## begin GIVEN DATA

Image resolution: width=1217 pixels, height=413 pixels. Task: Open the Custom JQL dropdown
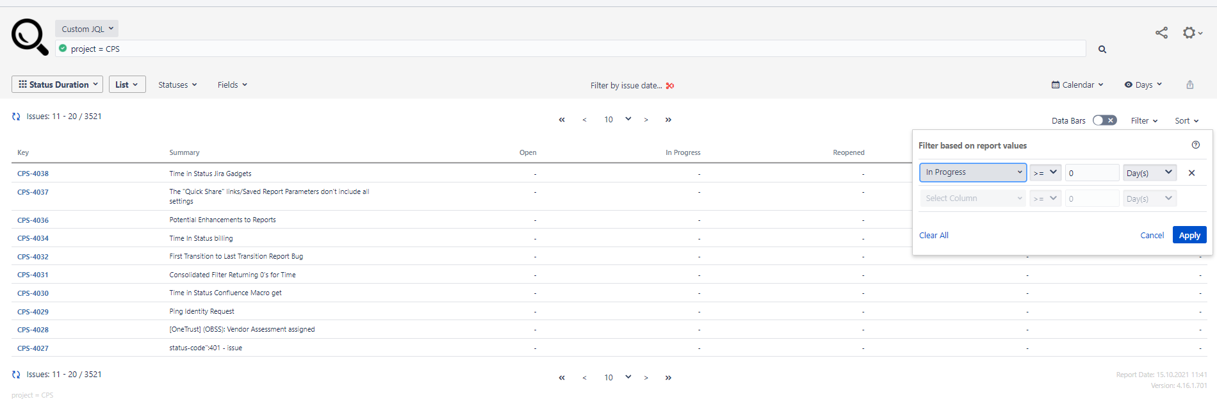[x=87, y=29]
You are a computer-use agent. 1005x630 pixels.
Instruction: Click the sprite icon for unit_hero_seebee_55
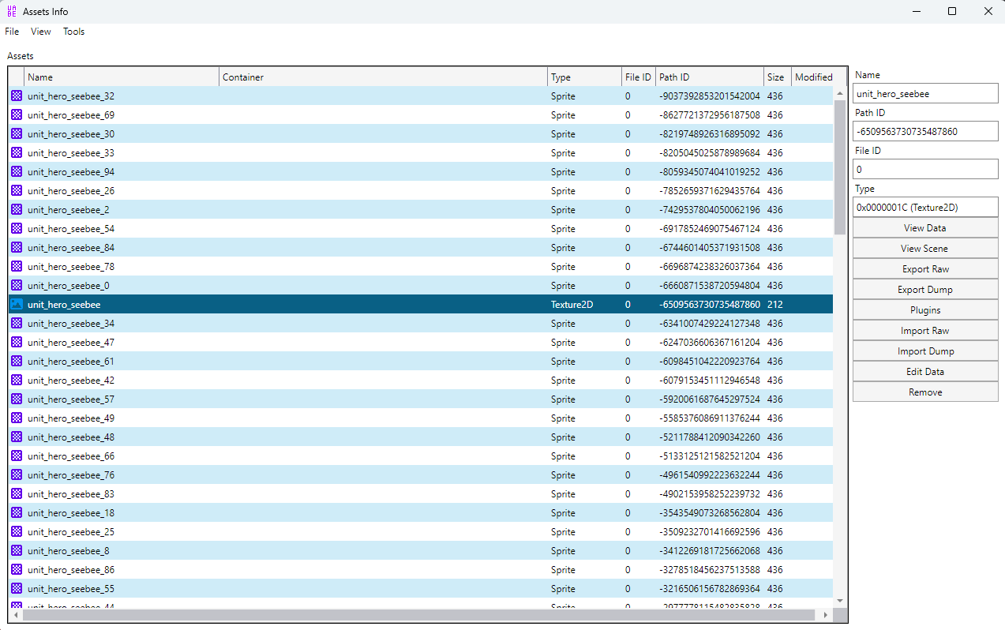(17, 589)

## end GIVEN DATA

Please pick out each line in the rows above that contains the string "pixels", matching its exact case, and copy those lines.

Image resolution: width=1217 pixels, height=413 pixels. Task: Open the Custom JQL dropdown
You are a computer-use agent. 1005x630 pixels.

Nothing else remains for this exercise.